Nous avons fini par laisser tomber : il y avait aussi la tombe de John Martin à trouver, et avant la nuit. J'étais très inquiète car j'avais eu un peu de mal à trouver des informations précises, donc je pensais au départ qu'elle serait plus compliquée à trouver que celle de Mitchel. Sa propriété s'appelait Donaghmore/Donoughmore, mais le Donaghmore que j'avais trouvé était situé trop loin de Newry pour que la procession funéraire ait pu s'y rendre à pied, et quand je cherchais avec l'orthographe Donoughmore je les trouvais dans d'autres Comtés. Mais j'avais lu une biographie qui précisait que le cimetière de Donaghmore se trouvait près de Loughorne, et j'avais repéré une Loughorne Road à quelques kms de Newry. Et nous l'avons trouvé! Tout près de l'autoroute en direction de Belfast.
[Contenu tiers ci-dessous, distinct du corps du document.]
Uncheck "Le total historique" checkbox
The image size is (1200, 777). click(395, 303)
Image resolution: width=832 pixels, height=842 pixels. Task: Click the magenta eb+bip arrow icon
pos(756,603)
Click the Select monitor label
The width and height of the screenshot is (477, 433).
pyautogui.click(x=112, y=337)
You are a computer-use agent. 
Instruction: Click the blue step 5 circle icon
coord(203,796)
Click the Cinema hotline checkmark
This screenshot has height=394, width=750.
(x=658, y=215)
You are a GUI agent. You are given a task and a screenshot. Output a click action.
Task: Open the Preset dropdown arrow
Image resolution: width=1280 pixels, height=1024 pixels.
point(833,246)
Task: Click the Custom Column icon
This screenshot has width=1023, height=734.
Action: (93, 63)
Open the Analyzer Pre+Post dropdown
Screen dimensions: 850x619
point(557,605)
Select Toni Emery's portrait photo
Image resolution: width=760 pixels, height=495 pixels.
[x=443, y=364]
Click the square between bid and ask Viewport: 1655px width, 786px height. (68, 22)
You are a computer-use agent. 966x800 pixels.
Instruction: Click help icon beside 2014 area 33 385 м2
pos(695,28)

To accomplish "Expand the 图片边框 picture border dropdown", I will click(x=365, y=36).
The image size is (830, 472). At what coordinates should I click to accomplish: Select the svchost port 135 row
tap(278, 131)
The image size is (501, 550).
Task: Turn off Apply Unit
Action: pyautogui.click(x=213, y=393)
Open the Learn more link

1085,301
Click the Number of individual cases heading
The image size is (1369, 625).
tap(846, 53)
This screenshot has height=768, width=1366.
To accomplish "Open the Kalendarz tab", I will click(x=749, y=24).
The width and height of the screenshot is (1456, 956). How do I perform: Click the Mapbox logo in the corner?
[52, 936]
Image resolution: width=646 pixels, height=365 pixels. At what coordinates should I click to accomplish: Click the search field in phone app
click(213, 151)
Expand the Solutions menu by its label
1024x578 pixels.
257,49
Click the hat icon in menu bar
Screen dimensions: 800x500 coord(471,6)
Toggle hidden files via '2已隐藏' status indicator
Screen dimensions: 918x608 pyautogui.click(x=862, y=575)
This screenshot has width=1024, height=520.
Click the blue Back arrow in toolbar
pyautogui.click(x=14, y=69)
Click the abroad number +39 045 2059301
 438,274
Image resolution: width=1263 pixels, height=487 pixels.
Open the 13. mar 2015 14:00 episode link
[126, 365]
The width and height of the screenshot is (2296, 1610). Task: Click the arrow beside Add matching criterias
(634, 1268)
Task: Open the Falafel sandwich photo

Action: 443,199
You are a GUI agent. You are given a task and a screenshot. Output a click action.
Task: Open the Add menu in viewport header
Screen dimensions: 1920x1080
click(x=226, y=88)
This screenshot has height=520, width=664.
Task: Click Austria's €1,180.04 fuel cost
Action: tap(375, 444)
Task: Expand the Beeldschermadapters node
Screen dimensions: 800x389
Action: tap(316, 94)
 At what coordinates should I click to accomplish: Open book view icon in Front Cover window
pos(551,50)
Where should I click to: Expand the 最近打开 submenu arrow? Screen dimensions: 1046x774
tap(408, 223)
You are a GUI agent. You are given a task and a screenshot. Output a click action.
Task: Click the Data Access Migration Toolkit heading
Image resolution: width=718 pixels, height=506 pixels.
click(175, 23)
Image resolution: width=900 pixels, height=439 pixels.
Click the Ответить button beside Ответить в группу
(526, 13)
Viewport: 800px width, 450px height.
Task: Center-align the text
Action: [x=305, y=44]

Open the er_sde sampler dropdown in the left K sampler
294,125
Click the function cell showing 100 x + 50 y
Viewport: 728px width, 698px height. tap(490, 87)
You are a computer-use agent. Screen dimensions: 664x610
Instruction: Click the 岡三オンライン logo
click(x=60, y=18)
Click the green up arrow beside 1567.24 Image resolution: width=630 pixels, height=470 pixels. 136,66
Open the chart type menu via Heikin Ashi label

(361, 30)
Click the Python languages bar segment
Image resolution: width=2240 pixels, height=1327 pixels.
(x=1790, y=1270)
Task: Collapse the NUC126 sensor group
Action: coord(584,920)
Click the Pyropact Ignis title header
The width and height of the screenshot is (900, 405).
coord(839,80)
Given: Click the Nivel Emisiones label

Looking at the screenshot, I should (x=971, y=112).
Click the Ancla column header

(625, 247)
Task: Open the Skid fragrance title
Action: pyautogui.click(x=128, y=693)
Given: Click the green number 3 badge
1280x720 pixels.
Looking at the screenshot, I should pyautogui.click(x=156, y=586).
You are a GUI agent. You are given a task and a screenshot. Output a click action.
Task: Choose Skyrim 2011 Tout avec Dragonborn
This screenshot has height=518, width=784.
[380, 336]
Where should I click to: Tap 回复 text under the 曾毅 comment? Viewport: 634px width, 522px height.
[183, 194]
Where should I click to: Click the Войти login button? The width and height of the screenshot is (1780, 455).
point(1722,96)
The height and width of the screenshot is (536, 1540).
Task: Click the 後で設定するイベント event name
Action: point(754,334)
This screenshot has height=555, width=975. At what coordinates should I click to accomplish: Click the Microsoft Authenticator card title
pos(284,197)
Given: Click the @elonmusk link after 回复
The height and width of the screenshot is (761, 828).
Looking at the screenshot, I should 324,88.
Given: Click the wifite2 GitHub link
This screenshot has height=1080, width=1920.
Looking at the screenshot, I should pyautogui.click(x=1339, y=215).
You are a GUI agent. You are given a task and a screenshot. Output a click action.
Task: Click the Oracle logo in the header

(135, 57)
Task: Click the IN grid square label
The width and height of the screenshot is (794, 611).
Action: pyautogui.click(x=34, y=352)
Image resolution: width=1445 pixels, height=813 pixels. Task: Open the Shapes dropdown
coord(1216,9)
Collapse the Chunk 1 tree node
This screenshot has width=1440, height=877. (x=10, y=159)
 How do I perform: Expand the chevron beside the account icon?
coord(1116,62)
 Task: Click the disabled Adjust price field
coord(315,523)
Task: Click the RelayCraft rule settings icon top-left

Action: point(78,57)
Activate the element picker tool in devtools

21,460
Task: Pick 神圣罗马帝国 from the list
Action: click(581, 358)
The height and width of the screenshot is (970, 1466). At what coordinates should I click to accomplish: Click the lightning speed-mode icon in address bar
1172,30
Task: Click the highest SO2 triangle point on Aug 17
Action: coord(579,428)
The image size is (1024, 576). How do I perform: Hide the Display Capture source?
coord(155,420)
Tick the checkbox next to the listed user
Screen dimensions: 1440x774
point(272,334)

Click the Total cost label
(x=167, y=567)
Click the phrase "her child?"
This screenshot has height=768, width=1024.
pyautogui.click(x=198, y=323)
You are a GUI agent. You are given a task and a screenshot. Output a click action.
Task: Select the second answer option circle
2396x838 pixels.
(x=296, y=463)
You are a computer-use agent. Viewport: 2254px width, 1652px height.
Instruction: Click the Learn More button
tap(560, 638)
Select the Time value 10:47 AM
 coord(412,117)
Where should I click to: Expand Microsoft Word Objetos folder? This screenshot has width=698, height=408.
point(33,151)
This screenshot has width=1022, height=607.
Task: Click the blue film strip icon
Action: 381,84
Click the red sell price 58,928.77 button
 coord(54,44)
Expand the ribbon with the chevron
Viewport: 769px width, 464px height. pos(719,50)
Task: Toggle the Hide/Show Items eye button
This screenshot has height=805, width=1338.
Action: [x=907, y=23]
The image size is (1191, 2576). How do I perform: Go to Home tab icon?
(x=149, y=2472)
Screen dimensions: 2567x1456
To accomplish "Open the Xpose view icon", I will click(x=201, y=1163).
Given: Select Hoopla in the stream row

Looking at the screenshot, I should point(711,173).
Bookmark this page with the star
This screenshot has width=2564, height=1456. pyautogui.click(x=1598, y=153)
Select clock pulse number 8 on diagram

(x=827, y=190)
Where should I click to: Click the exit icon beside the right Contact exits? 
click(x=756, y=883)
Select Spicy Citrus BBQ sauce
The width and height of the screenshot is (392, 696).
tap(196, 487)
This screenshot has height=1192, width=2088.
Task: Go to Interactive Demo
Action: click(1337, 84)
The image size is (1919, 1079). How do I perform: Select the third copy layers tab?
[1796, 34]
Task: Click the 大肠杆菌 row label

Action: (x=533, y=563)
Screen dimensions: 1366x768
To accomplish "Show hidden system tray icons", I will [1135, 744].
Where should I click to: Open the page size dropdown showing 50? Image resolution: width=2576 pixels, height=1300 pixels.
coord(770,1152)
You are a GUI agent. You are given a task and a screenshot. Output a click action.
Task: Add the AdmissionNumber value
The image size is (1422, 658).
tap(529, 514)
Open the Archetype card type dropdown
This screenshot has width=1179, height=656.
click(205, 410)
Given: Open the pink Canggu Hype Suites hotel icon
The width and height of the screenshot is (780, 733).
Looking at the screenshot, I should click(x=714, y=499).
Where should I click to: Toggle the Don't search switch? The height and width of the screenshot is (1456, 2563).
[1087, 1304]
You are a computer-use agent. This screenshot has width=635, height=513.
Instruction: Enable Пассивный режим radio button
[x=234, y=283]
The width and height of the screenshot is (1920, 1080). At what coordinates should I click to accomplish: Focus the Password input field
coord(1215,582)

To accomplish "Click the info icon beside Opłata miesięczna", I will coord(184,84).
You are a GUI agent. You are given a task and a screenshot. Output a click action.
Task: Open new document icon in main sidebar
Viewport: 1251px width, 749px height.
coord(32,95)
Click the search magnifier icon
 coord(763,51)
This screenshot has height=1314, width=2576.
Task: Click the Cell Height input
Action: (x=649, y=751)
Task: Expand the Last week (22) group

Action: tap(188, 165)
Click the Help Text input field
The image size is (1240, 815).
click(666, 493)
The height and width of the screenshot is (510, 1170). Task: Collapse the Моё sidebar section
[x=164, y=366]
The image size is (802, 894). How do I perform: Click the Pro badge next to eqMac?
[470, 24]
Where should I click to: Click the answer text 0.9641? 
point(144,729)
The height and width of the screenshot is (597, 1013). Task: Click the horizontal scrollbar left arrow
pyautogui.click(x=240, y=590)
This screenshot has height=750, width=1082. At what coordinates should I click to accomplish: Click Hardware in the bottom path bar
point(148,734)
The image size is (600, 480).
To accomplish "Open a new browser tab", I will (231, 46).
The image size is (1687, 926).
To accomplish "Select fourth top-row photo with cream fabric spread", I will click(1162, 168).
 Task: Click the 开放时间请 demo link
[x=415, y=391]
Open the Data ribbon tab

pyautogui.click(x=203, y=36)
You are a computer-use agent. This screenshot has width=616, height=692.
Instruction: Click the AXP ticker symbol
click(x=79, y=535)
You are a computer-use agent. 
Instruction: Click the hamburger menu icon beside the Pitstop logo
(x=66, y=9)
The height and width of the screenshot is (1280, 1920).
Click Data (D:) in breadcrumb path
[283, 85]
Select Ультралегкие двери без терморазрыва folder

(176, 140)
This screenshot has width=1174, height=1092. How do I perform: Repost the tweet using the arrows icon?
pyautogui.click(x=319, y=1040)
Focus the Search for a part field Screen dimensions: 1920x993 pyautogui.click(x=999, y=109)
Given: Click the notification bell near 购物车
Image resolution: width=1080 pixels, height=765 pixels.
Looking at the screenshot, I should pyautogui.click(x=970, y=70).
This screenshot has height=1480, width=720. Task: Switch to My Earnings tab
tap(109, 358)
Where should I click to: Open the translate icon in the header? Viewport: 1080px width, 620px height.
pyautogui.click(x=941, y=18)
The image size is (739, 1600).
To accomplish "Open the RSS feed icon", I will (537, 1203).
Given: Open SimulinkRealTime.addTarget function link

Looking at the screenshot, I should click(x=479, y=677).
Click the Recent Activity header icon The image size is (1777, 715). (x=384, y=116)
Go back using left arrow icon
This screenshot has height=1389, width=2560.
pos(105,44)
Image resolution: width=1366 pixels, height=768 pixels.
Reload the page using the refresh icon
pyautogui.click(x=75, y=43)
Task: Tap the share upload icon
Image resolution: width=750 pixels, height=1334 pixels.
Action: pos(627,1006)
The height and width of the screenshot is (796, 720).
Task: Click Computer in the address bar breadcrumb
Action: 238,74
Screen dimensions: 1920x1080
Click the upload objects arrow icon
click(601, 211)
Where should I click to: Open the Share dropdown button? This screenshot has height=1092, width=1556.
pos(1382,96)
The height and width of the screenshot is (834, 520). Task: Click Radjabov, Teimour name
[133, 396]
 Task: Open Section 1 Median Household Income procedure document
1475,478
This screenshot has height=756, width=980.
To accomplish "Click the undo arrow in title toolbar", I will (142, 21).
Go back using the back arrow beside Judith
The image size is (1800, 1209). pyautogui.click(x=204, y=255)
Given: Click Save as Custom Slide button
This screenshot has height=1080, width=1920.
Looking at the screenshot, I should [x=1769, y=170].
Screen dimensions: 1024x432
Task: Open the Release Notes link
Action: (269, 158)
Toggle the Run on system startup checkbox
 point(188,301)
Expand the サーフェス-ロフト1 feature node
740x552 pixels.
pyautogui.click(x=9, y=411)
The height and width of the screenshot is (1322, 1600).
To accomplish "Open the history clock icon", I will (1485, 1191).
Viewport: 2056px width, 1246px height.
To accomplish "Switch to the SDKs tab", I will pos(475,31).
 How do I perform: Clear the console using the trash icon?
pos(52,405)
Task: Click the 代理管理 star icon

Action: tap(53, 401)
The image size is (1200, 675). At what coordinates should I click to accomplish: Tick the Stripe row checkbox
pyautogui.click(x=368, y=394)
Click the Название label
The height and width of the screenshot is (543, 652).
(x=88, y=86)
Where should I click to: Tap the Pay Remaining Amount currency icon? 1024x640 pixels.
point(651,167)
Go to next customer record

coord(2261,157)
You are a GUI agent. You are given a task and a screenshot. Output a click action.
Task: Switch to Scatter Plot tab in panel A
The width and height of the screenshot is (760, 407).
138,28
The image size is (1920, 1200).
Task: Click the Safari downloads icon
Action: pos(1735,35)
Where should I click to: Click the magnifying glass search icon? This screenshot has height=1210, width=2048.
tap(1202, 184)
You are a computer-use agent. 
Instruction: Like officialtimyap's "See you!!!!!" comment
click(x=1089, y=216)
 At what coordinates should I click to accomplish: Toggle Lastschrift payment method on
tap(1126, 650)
On a l'impression d’être au milieu de nulle part (mais on entend la route), et à un croisement, sur une petite colline, il y a une église entourée d'un petit cimetière, et une maison toute seule à coté.


La tombe de John Martin, la seule photo qui me reste de cette journée incroyable. Voici ce qu'on peut y lire:


John Martin

Né le 8 septembre 1812

Mort le 29 mars 1875

 

Il vécut pour son pays, souffrit pour sa cause, dut fuir pour l'avoir défendu, et mourut aimé et regretté par tous les Irlandais au cœur sincère.